见spark-core-sc-textfile-vs-sc-wholetextfiles
文档:
RDD> wholeTextFiles(String path, int minPartitions) Read a directory of text files from HDFS, a local file system (available on all nodes), or any Hadoop-supported file system URI.
/**
* Read a directory of text files from HDFS, a local file system (available on all nodes), or any
* Hadoop-supported file system URI. Each file is read as a single record and returned in a
* key-value pair, where the key is the path of each file, the value is the content of each file.
*
* <p> For example, if you have the following files:
* {{{
* hdfs://a-hdfs-path/part-00000
* hdfs://a-hdfs-path/part-00001
* ...
* hdfs://a-hdfs-path/part-nnnnn
* }}}
*
* Do `val rdd = sparkContext.wholeTextFile("hdfs://a-hdfs-path")`,
*
* <p> then `rdd` contains
* {{{
* (a-hdfs-path/part-00000, its content)
* (a-hdfs-path/part-00001, its content)
* ...
* (a-hdfs-path/part-nnnnn, its content)
* }}}
*
* @note Small files are preferred, large file is also allowable, but may cause bad performance.
* @note On some filesystems, `.../path/*` can be a more efficient way to read all files
* in a directory rather than `.../path/` or `.../path`
* @note Partitioning is determined by data locality. This may result in too few partitions
* by default.
*
* @param path Directory to the input data files, the path can be comma separated paths as the
* list of inputs.
* @param minPartitions A suggestion value of the minimal splitting number for input data.
* @return RDD representing tuples of file path and the corresponding file content
*/
def wholeTextFiles(
path: String,
minPartitions: Int = defaultMinPartitions): RDD[(String, String)] = withScope {
.....
}
示例:
val distFile = sc.textFile("data.txt")
Above command returns the content of the file:
scala> distFile.collect()
res16: Array[String] = Array(1,2,3, 4,5,6)

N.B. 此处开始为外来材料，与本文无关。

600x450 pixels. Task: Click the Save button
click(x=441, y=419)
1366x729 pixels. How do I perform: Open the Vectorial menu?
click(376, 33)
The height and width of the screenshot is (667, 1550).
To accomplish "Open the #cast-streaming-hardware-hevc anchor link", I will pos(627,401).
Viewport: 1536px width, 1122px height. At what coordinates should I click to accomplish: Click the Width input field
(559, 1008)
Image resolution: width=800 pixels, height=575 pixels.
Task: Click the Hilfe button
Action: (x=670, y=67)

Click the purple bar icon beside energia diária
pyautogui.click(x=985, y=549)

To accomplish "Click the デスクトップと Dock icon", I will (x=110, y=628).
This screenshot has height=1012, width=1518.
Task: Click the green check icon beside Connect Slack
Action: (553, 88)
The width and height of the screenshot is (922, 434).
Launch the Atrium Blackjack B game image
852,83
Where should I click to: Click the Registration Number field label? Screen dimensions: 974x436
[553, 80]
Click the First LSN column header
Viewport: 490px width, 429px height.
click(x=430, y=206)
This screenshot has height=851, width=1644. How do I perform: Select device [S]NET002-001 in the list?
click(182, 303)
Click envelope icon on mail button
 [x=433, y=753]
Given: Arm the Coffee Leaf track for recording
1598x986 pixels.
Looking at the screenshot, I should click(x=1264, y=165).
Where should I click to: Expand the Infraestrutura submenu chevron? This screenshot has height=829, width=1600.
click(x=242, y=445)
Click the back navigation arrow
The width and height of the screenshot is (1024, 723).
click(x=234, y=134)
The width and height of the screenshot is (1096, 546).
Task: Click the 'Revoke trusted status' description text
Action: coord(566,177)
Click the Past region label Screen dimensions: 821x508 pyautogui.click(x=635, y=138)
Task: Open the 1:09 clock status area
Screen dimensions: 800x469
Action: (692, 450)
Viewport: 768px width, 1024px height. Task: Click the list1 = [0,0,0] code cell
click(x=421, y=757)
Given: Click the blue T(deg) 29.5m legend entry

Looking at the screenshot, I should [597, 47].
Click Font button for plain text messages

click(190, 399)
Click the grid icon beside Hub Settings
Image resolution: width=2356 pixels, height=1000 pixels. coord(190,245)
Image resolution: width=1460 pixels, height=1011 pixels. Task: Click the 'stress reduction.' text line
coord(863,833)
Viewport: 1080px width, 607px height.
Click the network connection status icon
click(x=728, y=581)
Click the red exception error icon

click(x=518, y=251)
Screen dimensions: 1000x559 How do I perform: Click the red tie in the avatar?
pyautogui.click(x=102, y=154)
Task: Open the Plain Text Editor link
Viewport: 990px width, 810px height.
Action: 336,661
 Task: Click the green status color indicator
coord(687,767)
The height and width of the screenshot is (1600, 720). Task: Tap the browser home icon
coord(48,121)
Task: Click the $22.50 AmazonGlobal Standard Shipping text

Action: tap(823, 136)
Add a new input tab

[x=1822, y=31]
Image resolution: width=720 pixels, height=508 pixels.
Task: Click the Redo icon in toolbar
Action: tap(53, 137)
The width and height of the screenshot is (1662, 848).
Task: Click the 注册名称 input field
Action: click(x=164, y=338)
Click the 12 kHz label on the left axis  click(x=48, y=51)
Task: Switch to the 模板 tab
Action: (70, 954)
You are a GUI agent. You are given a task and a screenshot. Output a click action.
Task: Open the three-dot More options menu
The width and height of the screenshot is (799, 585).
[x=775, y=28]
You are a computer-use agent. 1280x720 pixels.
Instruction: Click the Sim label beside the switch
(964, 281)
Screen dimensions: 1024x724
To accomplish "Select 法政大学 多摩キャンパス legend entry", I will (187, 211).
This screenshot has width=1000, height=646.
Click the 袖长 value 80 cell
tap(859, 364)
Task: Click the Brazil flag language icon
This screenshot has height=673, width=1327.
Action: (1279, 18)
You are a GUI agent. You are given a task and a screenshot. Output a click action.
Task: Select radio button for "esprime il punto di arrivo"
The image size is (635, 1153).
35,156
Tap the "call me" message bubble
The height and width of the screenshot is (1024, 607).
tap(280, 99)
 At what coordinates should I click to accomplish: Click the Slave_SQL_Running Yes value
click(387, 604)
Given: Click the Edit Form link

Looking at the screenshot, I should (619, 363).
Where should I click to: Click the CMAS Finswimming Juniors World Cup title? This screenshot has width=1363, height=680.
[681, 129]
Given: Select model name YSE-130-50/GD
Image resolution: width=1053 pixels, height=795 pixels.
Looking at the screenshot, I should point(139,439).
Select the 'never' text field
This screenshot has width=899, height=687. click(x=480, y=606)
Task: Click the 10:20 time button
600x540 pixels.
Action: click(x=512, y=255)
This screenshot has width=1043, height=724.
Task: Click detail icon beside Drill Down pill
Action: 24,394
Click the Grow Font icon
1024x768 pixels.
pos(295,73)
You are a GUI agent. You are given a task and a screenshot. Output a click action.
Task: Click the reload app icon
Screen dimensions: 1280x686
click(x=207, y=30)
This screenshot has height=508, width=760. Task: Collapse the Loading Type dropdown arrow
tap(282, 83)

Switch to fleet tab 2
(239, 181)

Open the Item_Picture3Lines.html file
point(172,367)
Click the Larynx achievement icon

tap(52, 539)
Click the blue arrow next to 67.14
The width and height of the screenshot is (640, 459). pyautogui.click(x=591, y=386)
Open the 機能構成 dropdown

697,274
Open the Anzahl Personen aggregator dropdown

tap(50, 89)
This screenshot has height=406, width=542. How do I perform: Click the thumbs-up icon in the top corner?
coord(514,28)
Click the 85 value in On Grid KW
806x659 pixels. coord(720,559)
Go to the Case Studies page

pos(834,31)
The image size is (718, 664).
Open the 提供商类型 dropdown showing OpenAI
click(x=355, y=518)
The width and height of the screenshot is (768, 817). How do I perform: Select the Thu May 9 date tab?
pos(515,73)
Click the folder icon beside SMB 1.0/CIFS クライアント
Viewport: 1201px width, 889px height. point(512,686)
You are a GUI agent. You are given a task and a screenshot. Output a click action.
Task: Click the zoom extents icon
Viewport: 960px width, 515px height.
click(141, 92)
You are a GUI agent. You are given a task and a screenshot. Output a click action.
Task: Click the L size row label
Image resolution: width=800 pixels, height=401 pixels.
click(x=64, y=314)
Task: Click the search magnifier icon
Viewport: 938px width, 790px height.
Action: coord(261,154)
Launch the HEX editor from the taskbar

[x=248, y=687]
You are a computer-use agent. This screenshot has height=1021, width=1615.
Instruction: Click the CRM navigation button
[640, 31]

SparkContext.wholeTextFiles can return (filename, content).
val distFile = sc.wholeTextFiles("/tmp/tmpdir")
scala> distFile.collect()
res17: Array[(String, String)] =
Array((maprfs:/tmp/tmpdir/data3.txt,"1,2,3
4,5,6
"), (maprfs:/tmp/tmpdir/data.txt,"1,2,3
4,5,6
"), (maprfs:/tmp/tmpdir/data2.txt,"1,2,3
4,5,6
"))
在你的情况下,我更喜欢 SparkContext.wholeTextFiles 如果你想要的话,你可以在如上所述收集后获取文件名及其内容。